Adoptees are not a monolithic variety of human being. They differ as much as any individuals do.  Jillian Lauren is both an adult adoptee and an adoptive mother.  With her husband, Scott Shriner, the couple adopted an Ethiopian boy.

She says that she does not love adoption because it is one long Disney happy ending. She loves adoption for the way its struggles have defined her life and made her strong. This is a realistic perspective.

Here’s her adoptee story –

My story began with my unwed birthmother stranded alone in a snow-blanketed Chicago, feeling terrified and foolish. Across the country, my soon-to-be-mother had cried herself to sleep in her West Orange, New Jersey apartment every night for years, longing for a child. A deal was struck, a baby passed from one set of hands to another. I was adopted just barely before the passage of Roe v. Wade in 1973. My mother says she did not once put me down during the entire trip home.

To be so unwanted and so wanted at the same time can carve a fault line in you.

She admits that at one time, her perspective on adoption was similar to what Laura Barcella once wrote – “Being forsaken by my biological mother has burdened me, for as long as I can remember, with a sense of inborn exile — a gaping hole where my identity should be.”

Indeed, adoption does not give any one who has been adopted a life that is always comfortable or easy.

Jillian Lauren goes on to describe what it has been like with her adopted son’s profound anxiety and fear. It is derived from having survived malnutrition, illness and unimaginable loss in his first year of life. For almost the entirety of his first three years with the couple – he ate little, slept less and had violent tantrums roughly 10 times a day.  Lauren admits that during this time, he often bit her until she bled.

Adoption is a narrative that begins with loss and definitely trauma.

She shares that through the trials with her son of the past few years, she has come to understand herself as selfish, vain, petulant and unequal to the task of mothering.

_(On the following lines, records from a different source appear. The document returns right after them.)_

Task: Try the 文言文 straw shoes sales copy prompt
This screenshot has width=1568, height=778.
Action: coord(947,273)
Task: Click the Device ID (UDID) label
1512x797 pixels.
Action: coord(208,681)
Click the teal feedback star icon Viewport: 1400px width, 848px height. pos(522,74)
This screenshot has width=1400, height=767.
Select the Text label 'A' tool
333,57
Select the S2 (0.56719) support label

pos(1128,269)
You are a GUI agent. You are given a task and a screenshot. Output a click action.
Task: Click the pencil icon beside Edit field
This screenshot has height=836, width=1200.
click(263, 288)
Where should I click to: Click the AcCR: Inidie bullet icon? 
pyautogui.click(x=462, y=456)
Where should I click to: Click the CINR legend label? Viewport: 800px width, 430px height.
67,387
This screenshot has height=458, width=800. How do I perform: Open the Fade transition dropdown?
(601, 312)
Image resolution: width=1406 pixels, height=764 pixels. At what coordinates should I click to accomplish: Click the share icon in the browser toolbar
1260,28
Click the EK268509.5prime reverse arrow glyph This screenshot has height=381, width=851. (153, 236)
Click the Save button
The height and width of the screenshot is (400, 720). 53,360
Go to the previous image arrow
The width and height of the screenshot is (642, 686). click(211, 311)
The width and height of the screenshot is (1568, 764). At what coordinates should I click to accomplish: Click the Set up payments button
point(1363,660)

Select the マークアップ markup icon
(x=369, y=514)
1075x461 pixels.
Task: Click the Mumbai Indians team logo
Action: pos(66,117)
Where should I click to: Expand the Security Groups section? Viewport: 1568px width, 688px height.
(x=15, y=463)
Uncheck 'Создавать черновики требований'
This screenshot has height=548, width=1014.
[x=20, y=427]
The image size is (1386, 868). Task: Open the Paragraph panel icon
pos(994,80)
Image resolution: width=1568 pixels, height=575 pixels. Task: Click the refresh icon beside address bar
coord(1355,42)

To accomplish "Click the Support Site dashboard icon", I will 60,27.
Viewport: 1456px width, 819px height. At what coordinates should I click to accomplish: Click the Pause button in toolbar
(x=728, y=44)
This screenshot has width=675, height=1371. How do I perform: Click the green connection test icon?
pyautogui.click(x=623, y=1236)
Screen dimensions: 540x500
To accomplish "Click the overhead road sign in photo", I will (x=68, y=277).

To be certain, she has also found resiliency, determination and resourcefulness.

Each person grows through their challenges.  The good and the bad both have qualities that can serve our ongoing journeys.

 

Not Always Sunshine and Rainbows

From a foster youth’s perspective –

Hello all! I’m a 22 year old female that started my journey in foster care at the tender age of 4 years old. My parents were addicts which seems to be the case for most kids in care. Most children are set up to fail and they assume where they may end up will be much better then where they come from and thus sadly wasn’t my truth.

I luckily only ended up in two foster homes but one became long term until I was essentially kicked out at 17 because my foster mother no longer was getting benefits for me.. she will not admit that but it’s the truth.

She took in me and my bio brother, she had two golden children of her own and always made it a point at any given time to segregate us. Her children could do no wrong and me and my bio brother often got the brunt of things. Punishments often included cold showers, forced to eat food we didn’t like, public humiliation, physical and emotional abuse.. I remember a lot of name calling, threatening behaviors and often time ignoring my need for love and attention. I was often berated over my weight even though now looking back I was an average child along with my brother.

I was told around 9-10 that they would love to adopt us and make us “part of the family” only to turn around a week later and say “we decided we won’t be adopting you because the financial burden would be to much and we get money for you now”.

That always weighed heavy on my heart as a child, I felt like a pay check to them and never truly wanted.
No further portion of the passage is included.